» Brief:
Copy out exactly the lines from the one containing "The height and" through the end of the records, and no pictures.

####

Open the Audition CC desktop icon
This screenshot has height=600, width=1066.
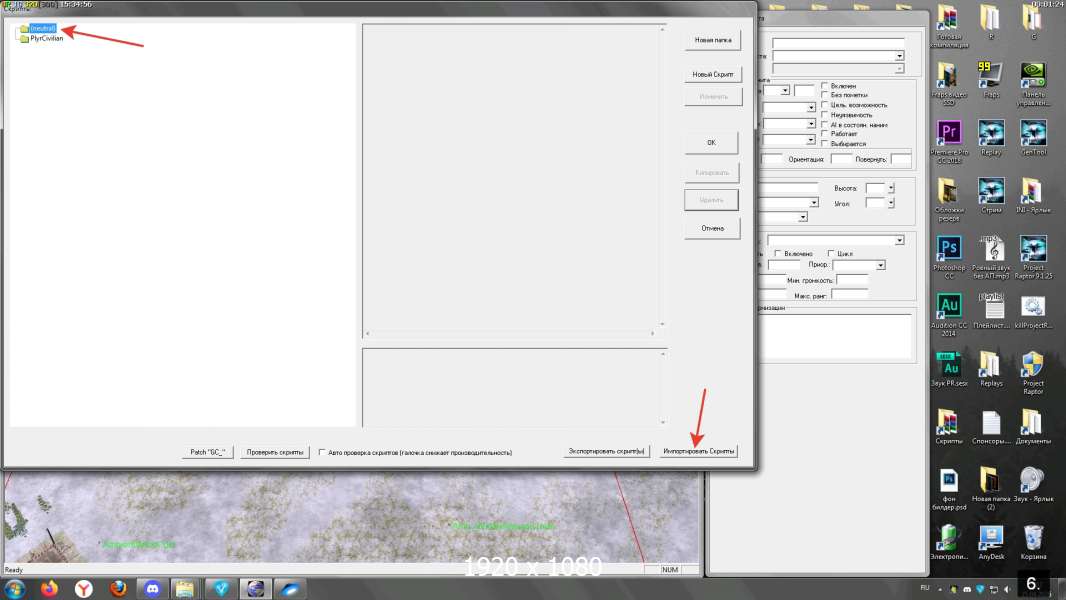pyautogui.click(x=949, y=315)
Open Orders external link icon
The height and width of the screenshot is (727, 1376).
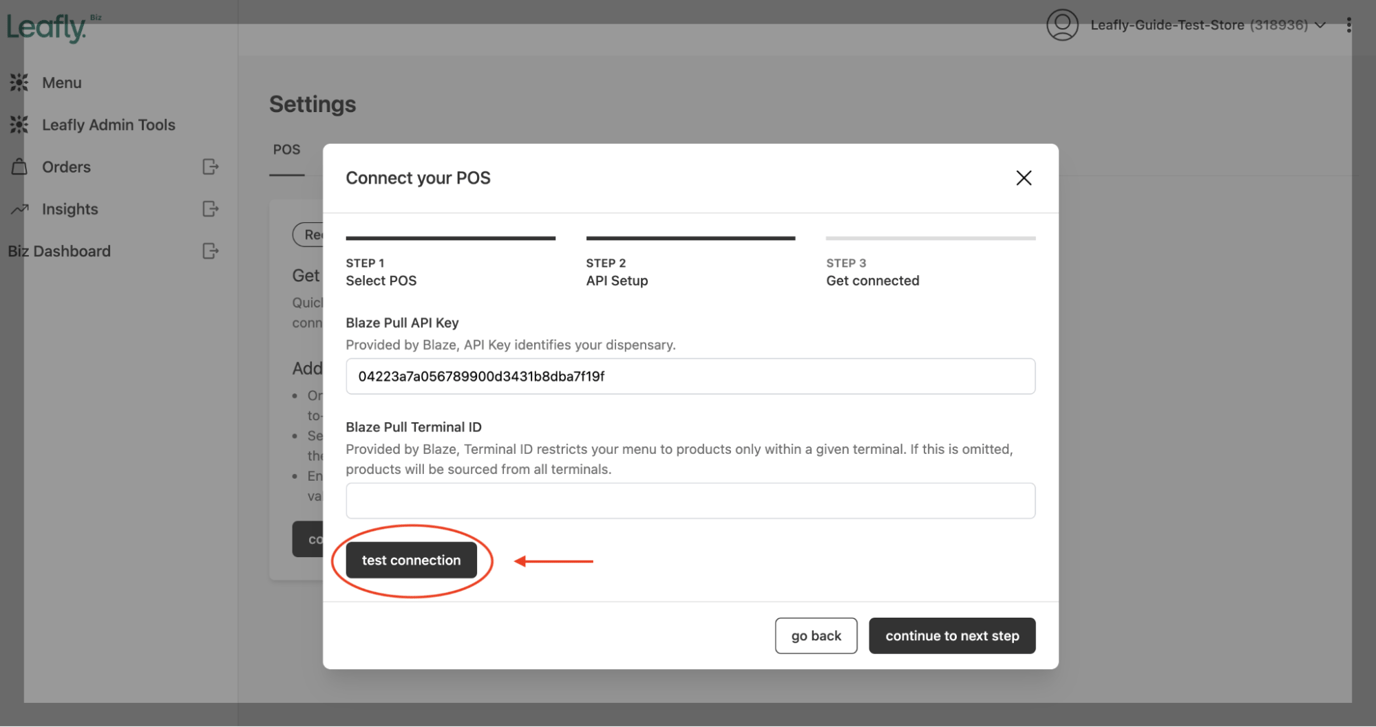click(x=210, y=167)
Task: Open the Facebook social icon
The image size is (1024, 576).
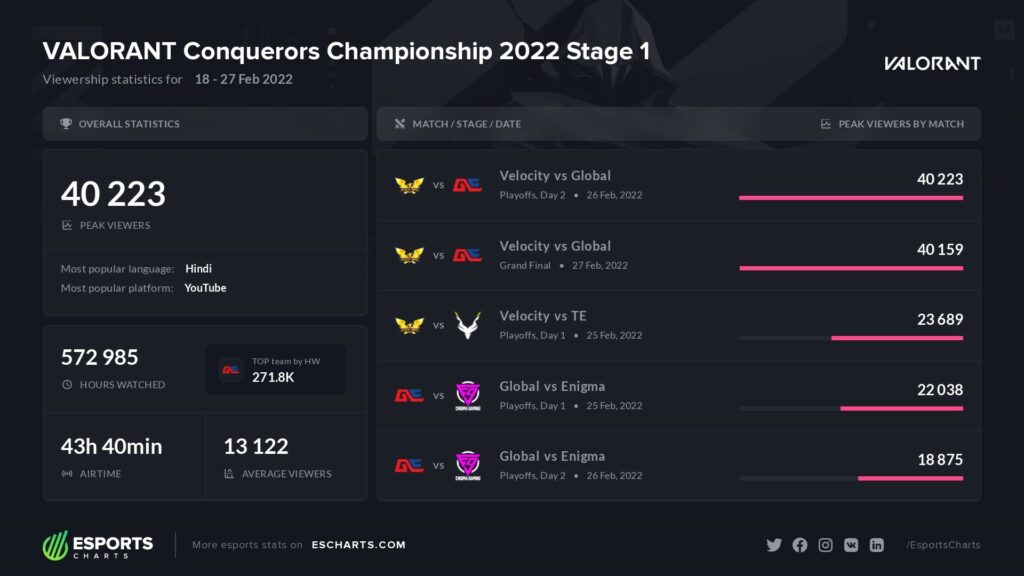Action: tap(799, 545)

####

» Exercise solution:
The height and width of the screenshot is (727, 1376).
click(x=210, y=167)
Task: Open the Facebook social icon
The image size is (1024, 576).
Action: tap(799, 545)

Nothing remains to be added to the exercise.